REQUIRED WORK
Your answer must be the lines from the one holding "You are a computer-use agent." through the final line of the entries below, copied exactly, with no pictures.

..........

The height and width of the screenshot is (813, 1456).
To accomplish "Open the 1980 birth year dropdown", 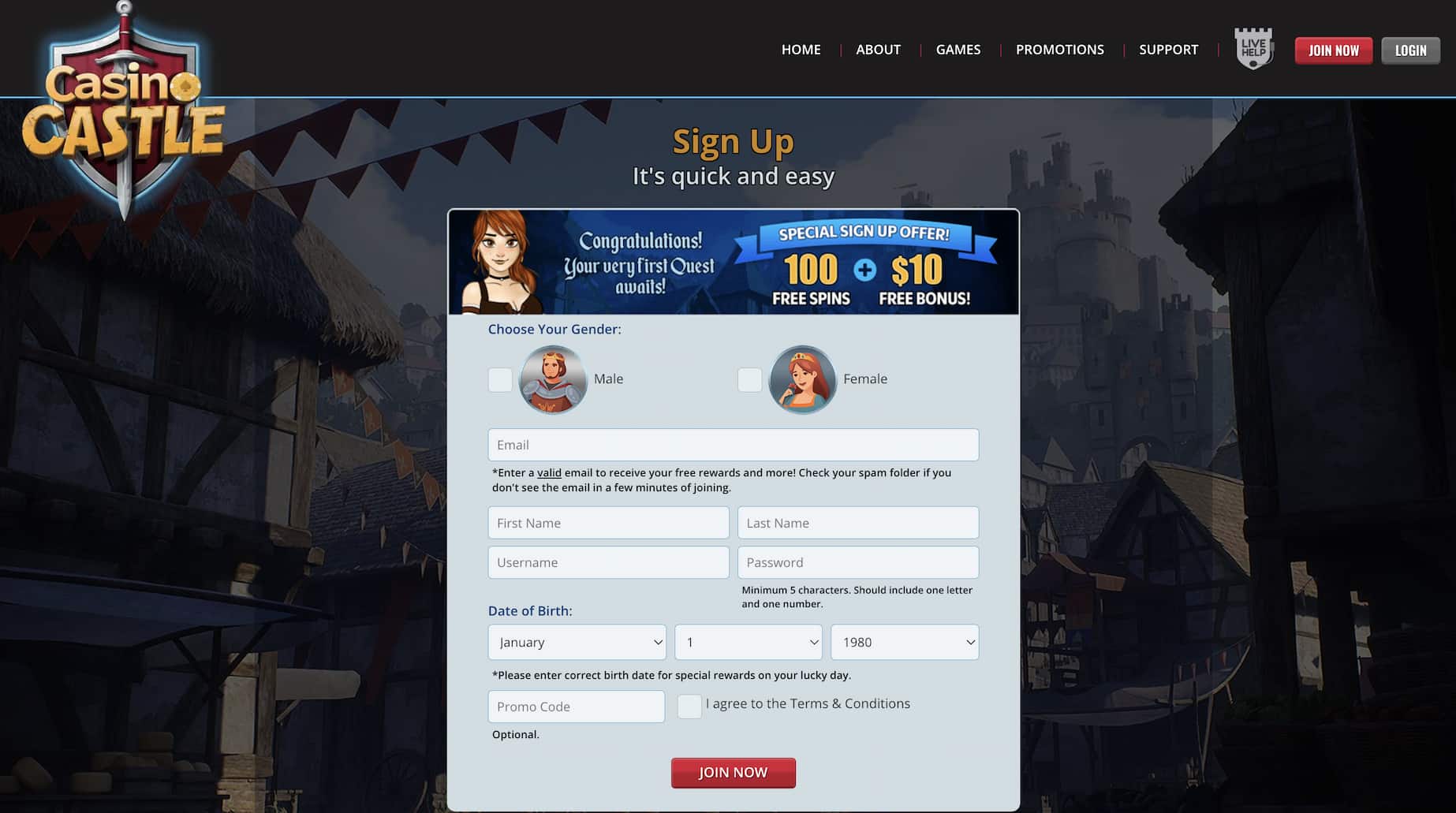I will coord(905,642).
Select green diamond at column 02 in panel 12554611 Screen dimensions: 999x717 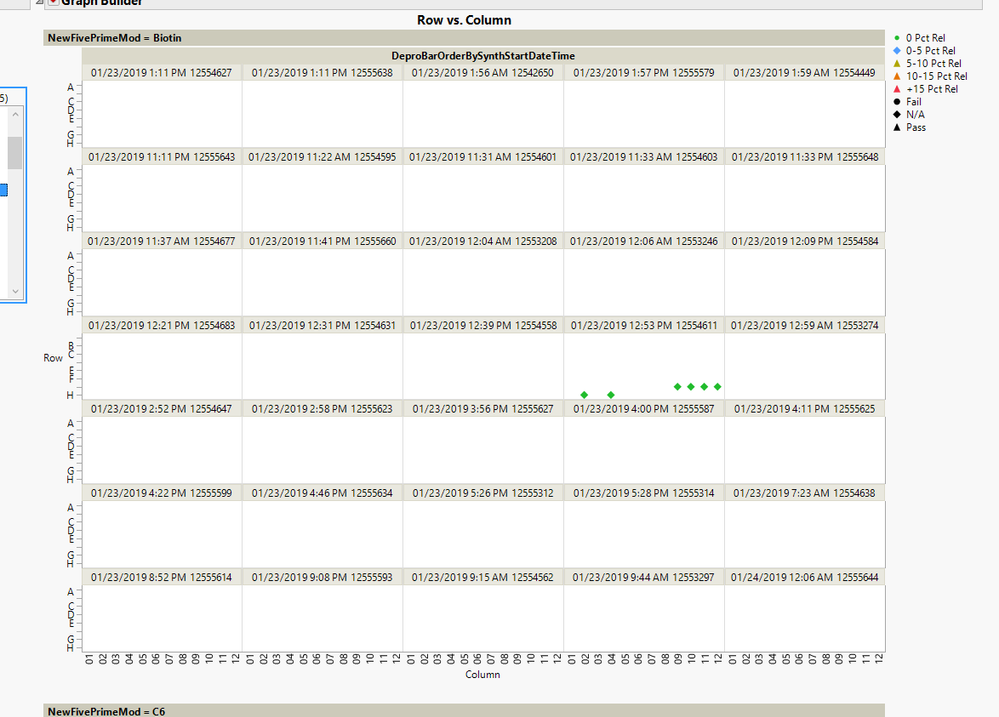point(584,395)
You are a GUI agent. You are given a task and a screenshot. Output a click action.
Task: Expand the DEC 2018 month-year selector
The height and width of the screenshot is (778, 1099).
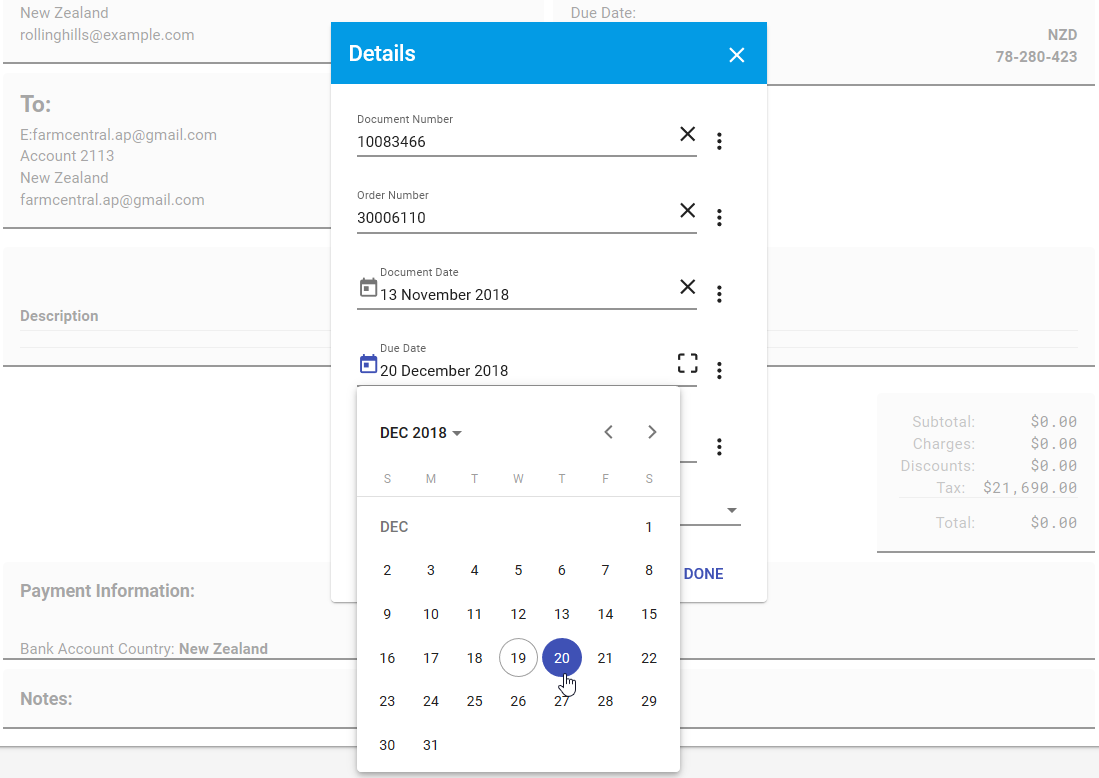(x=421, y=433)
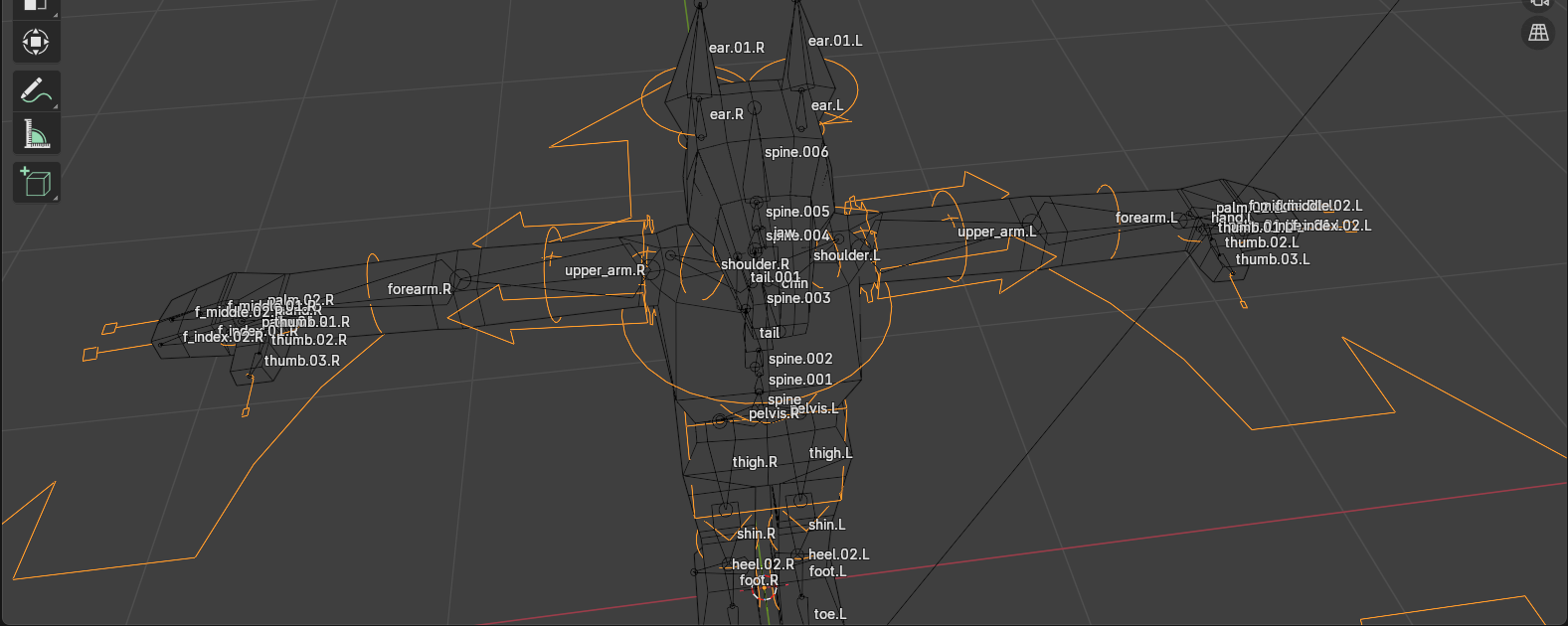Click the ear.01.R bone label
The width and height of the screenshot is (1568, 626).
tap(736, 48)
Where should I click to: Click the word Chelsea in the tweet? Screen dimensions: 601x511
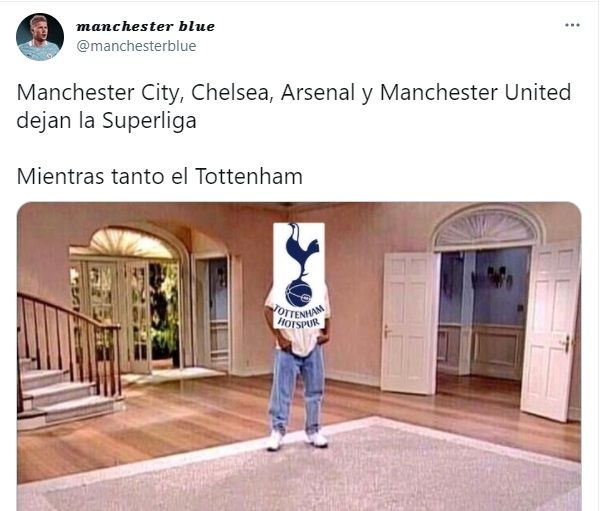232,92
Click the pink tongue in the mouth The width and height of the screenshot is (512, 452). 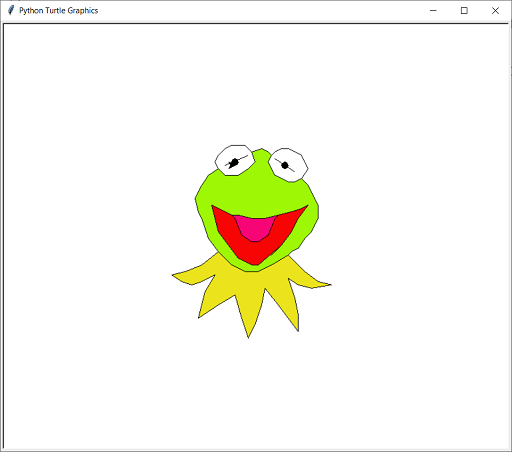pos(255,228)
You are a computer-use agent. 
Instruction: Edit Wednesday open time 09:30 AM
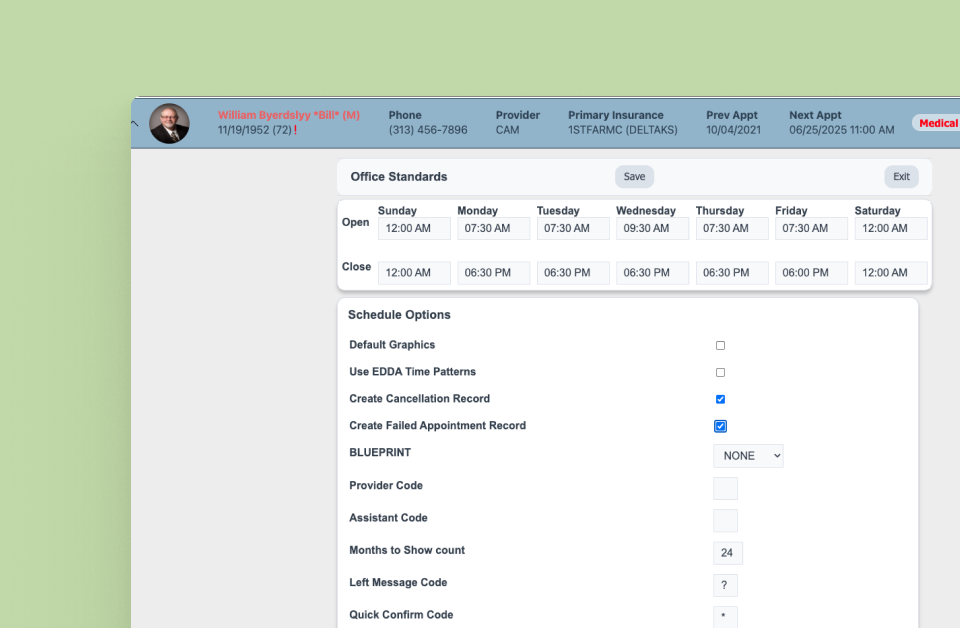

..........

TASK RESULT
You are a computer-use agent. 
Instruction: Edit Wednesday open time 09:30 AM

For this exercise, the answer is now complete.